4Lower your digital transparency film on top of the wet plate. Start from one of the corners and slowly lay down the film on the plate, trying to avoid forming any air bubbles between the film and the plate. There will be a good contact between the film and the wet surface of the plate; leave the film there.

5Expose the plate with the enlarger light, or other light source over the plate/film sandwich. Try exposures of 10 to 20 seconds as a starting point for an 8×10 inches plate, with the enlarger lens wide open.

6Process the plate as normally. After the process you can wipe your film dry with a paper towel and save it for later use, or make another wet plate collodion ‘print’ of it.

The polaroid wet plate curve
The polaroid wet plate curve

This is an uncorrected scan of a test ambrotype, exposed through a ChartThrob gray chart.

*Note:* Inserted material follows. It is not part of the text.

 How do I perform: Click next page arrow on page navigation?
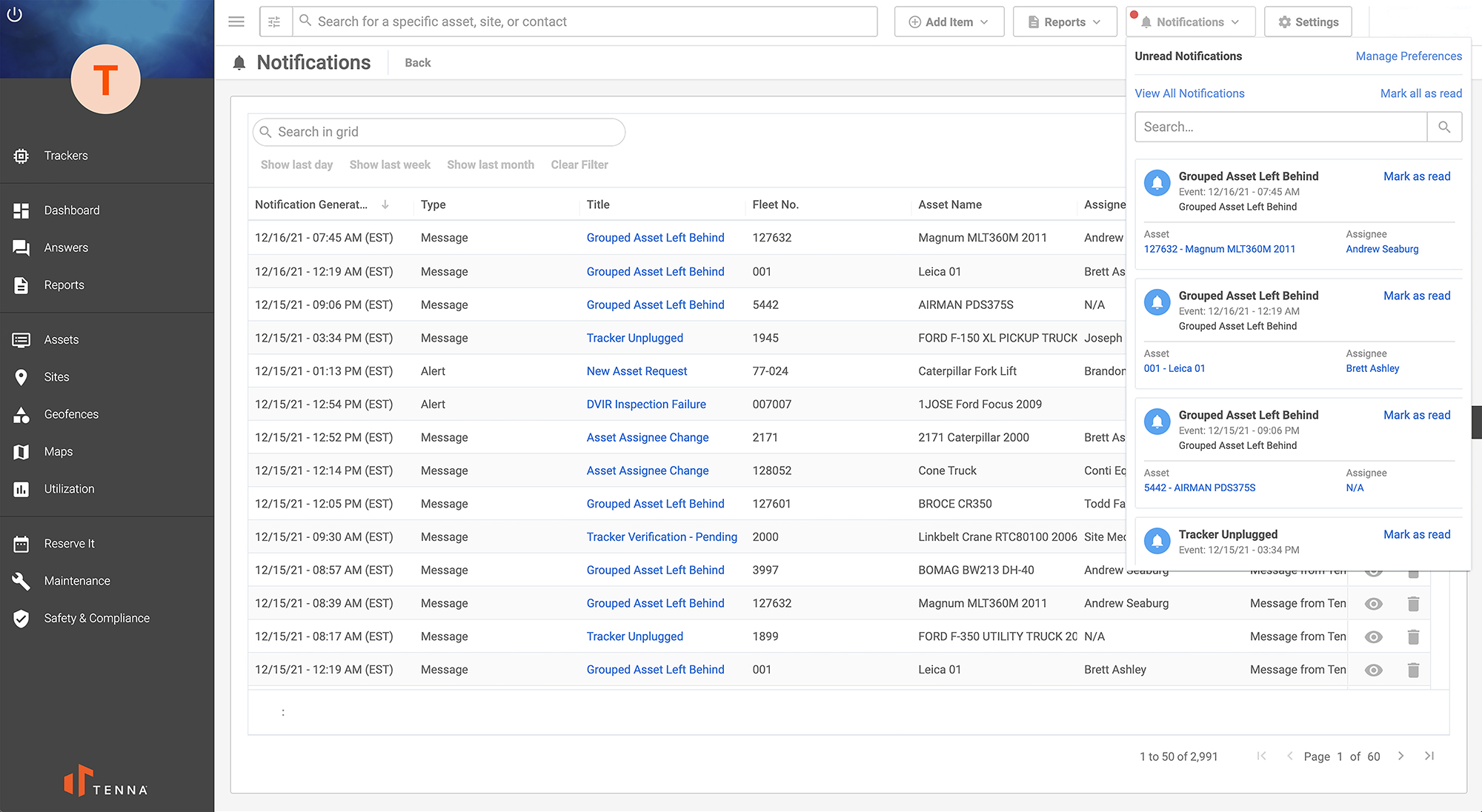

Collodion typically has not very good separation of tones in the highligts. Here the ChartThrob script for Photoshop (http://www.botzilla.com/blog/archives/000544.html) has been let analyze the scan and make a compensation curve, seen here. This curve can now be applied to the positive digital image file, and the file then printed on transparency material and contact printed on the wet plate.

Wet plate collodion by Jalo Porkkala from a digital positive film.
Wet plate collodion by Jalo Porkkala from a digital positive film.

Wet plate collodion on black aluminum, contact printed with enlarger light from a digital positive film.

Jalo Porkkala is studying and using historical and alternative processes, both in his own artistic work and at the university, he is teaching at. Also take a look at Jalo’s gallery


12 thoughts on “Wet plate collodion with a Polaroid camera”

  1. how do you calculate proper exposure time when shooting with natural light? Is there an ISO that the plates are similar to?

  2. I have tried a few times to make contact prints with positive transparencies but have had issues with removing bits of my emulsion when I remove the transparency from the plate. do you have any tips to prevent damaging the emulsion when contact printing?

  3. I am trying this now but curious if the metal spring would affect the plates? It doesn’t look like that happened for you.

  4. I remember doing this back in the 1990s with a student. We held our hand over the “electric eye” exposure meter to give enough exposure. Any camera can work as long as you can find a way to place a collodion plate in the back. Just be sure to preven any metal from touching the surface of the sensitized plate.

  5. I’ve done actual Wetplate process.

    Lot of work, time, hassle, supplies and money.

    Is there a type of photo film sheets that can give that wetplate or period look of early 20th century vintage look?

  6. Well, I just tried it without any modification of the holder. I just left the middle part in and – it works! You might loose some time adjusting the plate, but after a couple of shots, you get used to open and close the holder and placing the plate. So, basically all you need is a tape for the light sensor and an empty holder.

  7. Hello Jalo,
    in your article you described you dont need the middle part of the fuji-fp holder but use a spring instead. I wonder why you do this since the holder has the already right height. Did you run in any problems with the middle part?

  8. When making a contact print on a tin type or glass plate, what is the best way to remove the film without disrupting the surface of the plate? Do you process the plate with the film still on top?

  9. Even better.. use a Mamiya RB67 with Polaroid backs, you can preload as many P-backs as you have available. This gives you a wider choice of lenses, full manual control of the exposue, although the image will be limited to a roughly 7×7 square (with vignetting at 65mm or shorter).

  10. @ John… agree. I guess I meant “useless for it’s original purpose” meaning using Polaroid film. Will update.

  11. Intriguing technique!

    I have to take issue with your characterization of Polaroid Cameras as “pretty useless” though. Fuji FP100C and FP3000B is easy to get, and I (and many other Land camera shooters) have a lot of fun with the process.